# Pixel coordinate grounding data
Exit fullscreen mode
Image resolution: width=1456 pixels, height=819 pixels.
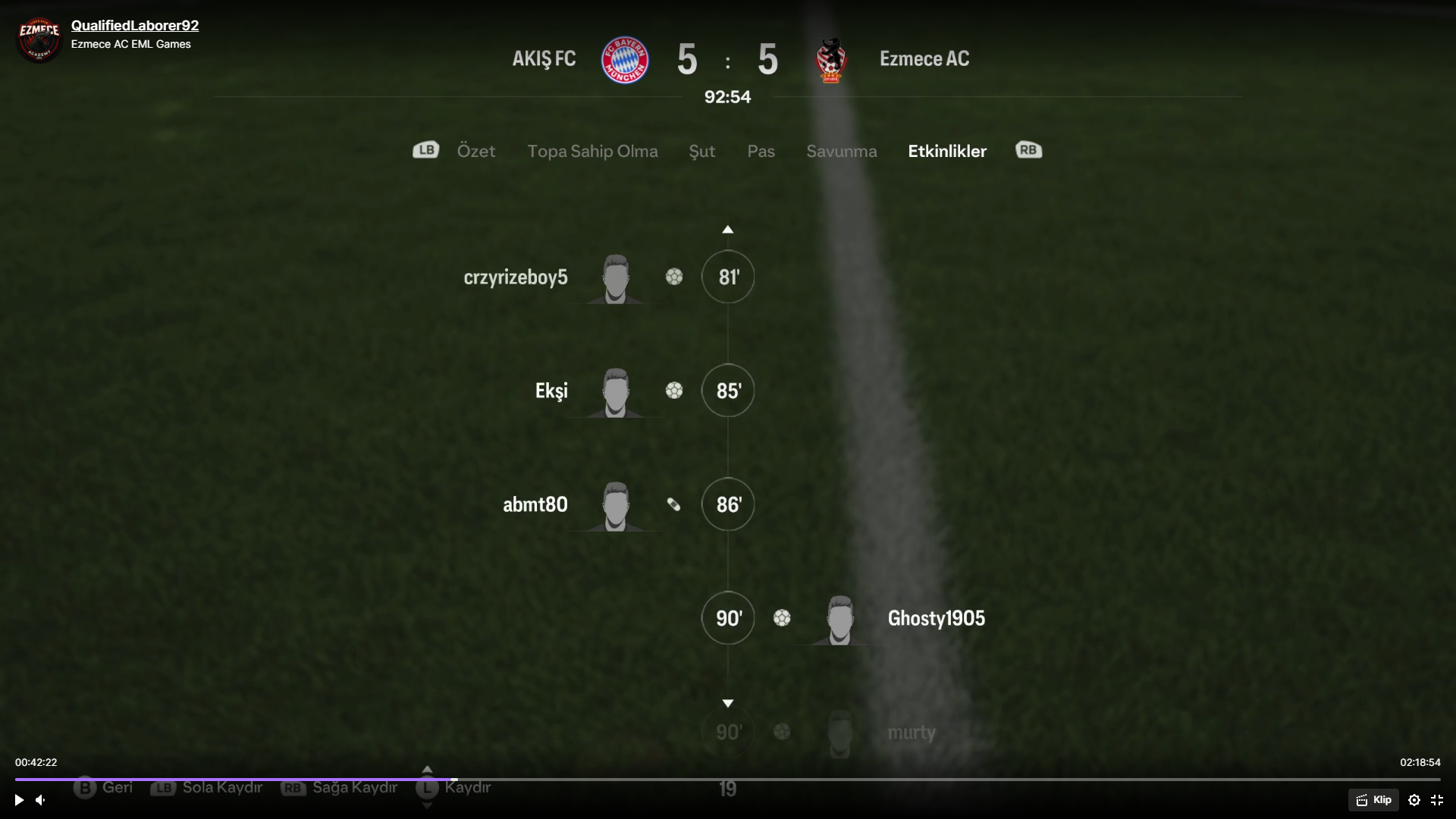coord(1437,800)
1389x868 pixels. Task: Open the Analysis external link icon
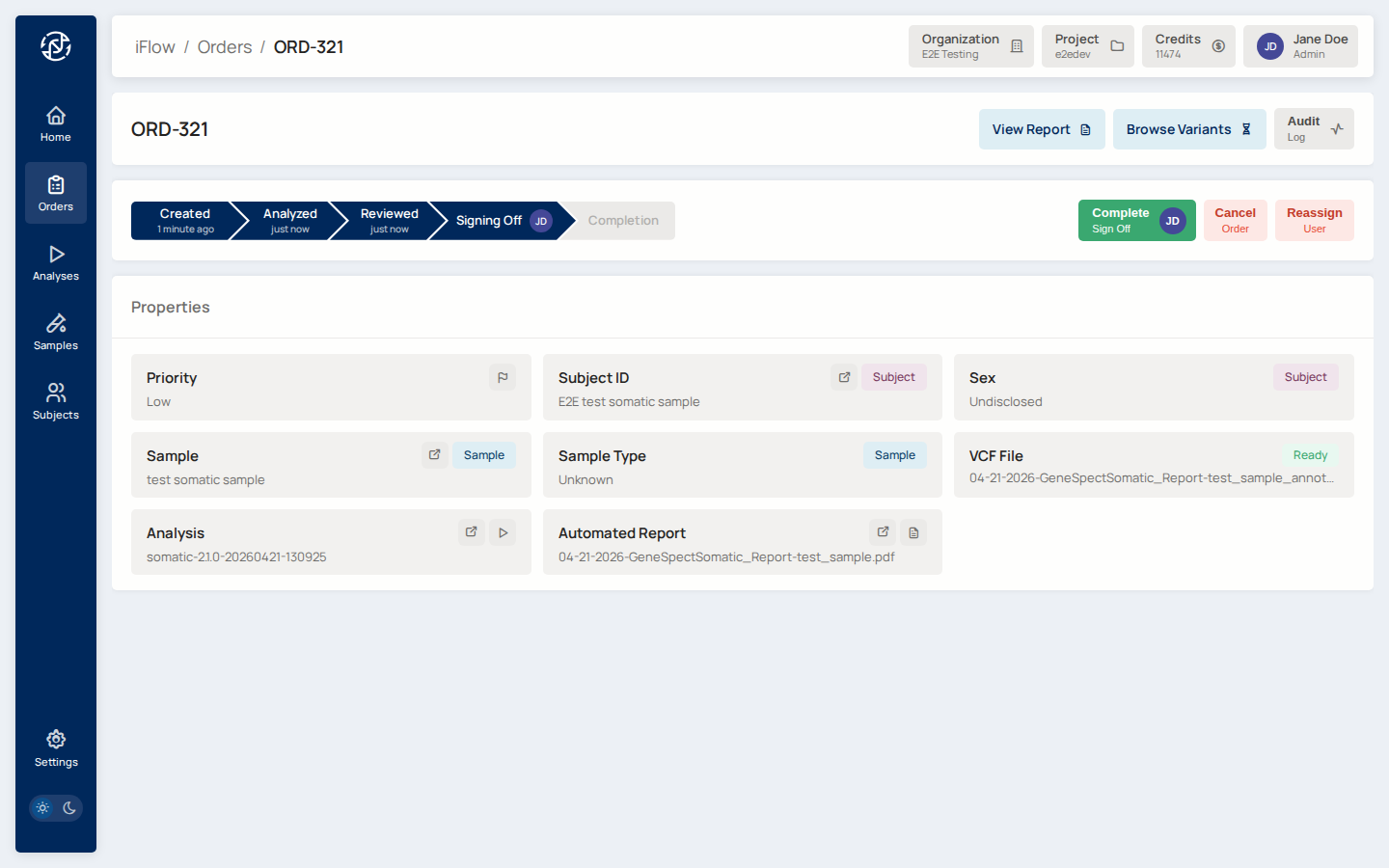pyautogui.click(x=471, y=532)
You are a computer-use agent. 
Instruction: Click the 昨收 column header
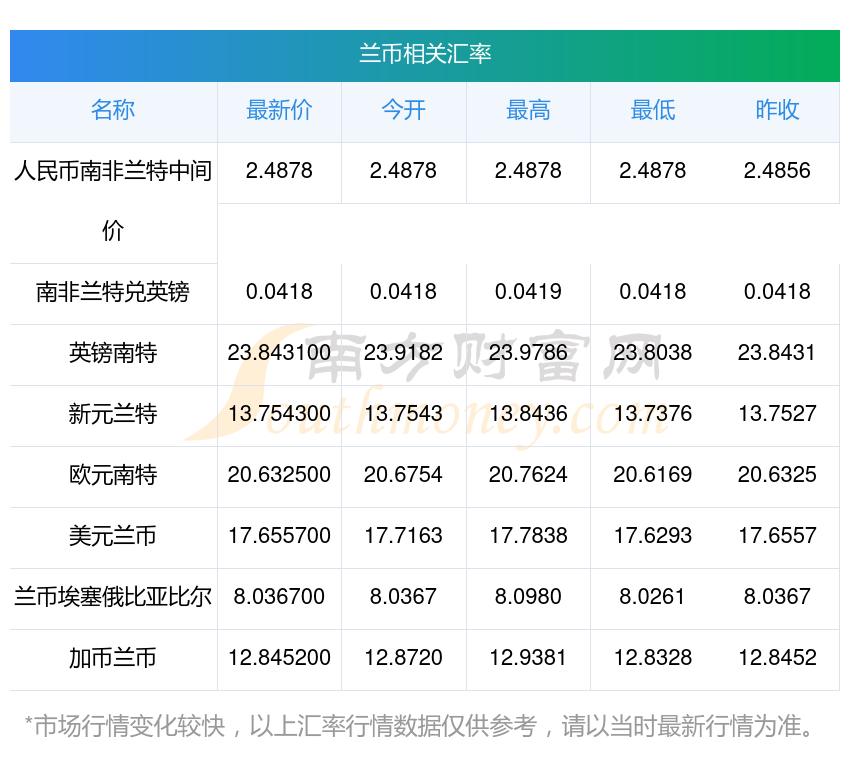click(x=777, y=110)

# Exercise prompt
Hand back the records above exactly, leaving out every picture.

# Answer space
Exit fullscreen mode
Image resolution: width=1456 pixels, height=819 pixels.
coord(1437,800)
1389x868 pixels. Task: Open the Analysis external link icon
pyautogui.click(x=471, y=532)
You are a computer-use agent. 
Instruction: Click the 昨收 column header
click(x=777, y=110)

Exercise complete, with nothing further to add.